Cambia ancora la modalità di lavorare anche per le badanti dal 15 febbraio, con il super green pass obbligatorio per molte di loro
green pass badante

Una cosa che forse è passata inosservata è che dal 15 febbraio prossimo, ovvero da domani, molti lavoratori (anche le badanti) non potranno più lavorare con il tampone e con il cosiddetto green pass base. Servirà il super green pass, quello che si ottiene solo con vaccino o con guarigione dal Covid. Da domani quindi, nessun lavoratore potrà continuare ad adempiere all’obbligo della certificazione verde mediate il tampone ogni 48 ore se rapido, o ogni 72 ore se molecolare.
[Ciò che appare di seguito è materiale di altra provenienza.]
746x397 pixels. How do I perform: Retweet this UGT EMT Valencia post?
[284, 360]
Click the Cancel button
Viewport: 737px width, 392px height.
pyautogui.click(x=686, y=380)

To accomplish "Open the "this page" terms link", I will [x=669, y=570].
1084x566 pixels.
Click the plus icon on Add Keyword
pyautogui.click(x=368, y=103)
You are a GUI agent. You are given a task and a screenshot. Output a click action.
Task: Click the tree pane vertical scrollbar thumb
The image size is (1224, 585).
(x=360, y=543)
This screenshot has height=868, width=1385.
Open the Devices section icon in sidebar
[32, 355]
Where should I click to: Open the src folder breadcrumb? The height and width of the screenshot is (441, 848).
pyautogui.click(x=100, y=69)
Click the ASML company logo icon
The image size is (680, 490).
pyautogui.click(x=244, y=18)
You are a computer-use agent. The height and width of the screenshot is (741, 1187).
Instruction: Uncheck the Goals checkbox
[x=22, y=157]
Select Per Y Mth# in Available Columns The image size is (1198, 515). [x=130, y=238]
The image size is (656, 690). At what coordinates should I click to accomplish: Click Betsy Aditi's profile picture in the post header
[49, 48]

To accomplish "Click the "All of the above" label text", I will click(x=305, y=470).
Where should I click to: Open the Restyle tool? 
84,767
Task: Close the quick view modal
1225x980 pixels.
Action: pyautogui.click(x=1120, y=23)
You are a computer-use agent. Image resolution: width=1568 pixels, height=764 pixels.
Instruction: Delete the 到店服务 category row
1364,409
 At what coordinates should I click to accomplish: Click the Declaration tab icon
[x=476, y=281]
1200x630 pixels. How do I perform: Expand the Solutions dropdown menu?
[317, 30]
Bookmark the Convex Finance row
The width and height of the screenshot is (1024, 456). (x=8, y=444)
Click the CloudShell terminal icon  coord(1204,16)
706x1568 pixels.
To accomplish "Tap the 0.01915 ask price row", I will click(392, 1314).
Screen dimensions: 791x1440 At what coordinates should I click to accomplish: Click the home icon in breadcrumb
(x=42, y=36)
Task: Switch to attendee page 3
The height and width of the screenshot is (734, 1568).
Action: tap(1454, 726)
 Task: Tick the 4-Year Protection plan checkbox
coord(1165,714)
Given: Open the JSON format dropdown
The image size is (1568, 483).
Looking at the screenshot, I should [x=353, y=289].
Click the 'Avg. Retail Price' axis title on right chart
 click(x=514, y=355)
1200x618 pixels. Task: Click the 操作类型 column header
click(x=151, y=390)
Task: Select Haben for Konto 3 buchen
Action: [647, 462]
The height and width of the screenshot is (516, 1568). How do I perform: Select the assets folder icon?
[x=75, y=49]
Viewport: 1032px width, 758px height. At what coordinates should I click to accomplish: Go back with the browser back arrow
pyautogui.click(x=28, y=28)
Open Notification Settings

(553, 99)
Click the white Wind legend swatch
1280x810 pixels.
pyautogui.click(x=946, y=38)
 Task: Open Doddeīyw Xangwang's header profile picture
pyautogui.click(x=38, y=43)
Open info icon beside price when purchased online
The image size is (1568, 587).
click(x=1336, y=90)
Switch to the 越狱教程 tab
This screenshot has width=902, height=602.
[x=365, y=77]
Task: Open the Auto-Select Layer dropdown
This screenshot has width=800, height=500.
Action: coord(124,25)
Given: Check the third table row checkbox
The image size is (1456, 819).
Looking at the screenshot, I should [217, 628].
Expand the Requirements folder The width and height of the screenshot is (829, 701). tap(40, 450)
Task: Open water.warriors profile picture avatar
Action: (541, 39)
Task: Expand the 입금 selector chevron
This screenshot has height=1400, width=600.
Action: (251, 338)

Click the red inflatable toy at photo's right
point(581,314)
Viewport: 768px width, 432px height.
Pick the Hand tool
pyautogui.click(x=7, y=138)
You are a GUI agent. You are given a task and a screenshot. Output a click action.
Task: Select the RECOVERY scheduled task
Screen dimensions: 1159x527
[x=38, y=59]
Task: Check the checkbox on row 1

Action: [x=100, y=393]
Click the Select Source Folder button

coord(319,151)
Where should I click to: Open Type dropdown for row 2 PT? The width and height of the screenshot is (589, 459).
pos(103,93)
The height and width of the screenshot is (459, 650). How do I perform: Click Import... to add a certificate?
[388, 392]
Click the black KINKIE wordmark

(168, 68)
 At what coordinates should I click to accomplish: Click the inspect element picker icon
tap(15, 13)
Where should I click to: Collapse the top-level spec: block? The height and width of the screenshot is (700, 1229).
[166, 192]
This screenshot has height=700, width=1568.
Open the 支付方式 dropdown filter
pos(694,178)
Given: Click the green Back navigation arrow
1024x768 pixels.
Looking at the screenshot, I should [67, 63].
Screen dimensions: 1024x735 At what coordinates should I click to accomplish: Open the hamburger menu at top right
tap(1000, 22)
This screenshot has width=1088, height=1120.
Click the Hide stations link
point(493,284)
Naturalmente l’obbligo non scatta per tutti i lavoratori, perché è collegato all’obbligo vaccinale per over 50. Il lavoratore con almeno 50 anni di età compiuti dovrà avere il super green pass, altrimenti oltre a non poter lavorare resta assoggettato alla multa da 100 euro che l’Agenzia delle Entrate manderà a casa dello stesso lavoratore.

Cosa accade da domani 15 febbraio

Via al super green pass da domani 15 febbraio 2022 che diventa obbligatorio anche per colf, baby sitter e badanti. Soprattutto per le badanti, l’obbligo rischia di estendersi alla stragrande maggioranza delle lavoratrici. Infatti mediamente l’età di una lavoratrice che svolge le mansioni di badante è nettamente superiore a 50 anni. Ragion per cui, l’obbligo di super green pass per i lavoratori che da domani entrerà in vigore impatterà in maniera dura sul settore domestico.

Multe e perdita del lavoro

Le badanti over 50 da domani, se non si mettono in regola, vaccinandosi, rischiano il licenziamento. Va sottolineato, come si legge su AdnKronos e come sostengono da Assindatcolf, che nel settore vige la regola della fiducia tra datore di lavoro e lavoratore. E l’assenza del super green pass può benissimo essere considerata una situazione che fa venir meno questa fiducia.

Il mancato possesso del super green pass può essere quindi una giusta causa di licenziamento. Per facilitare il compito dei datori di lavoro tenuti al controllo per evitare una multa da 400 a 1.000 euro, il green pass da vaccino o guarigione potrà essere mostrato dal lavoratore sia in formato telematico che, a richiesta del datore di lavoro, in formato cartaceo.

Il lavoratore sprovvisto di super green pass rischia oltre al posto di lavoro pure una multa da 600 a 1.500 euro.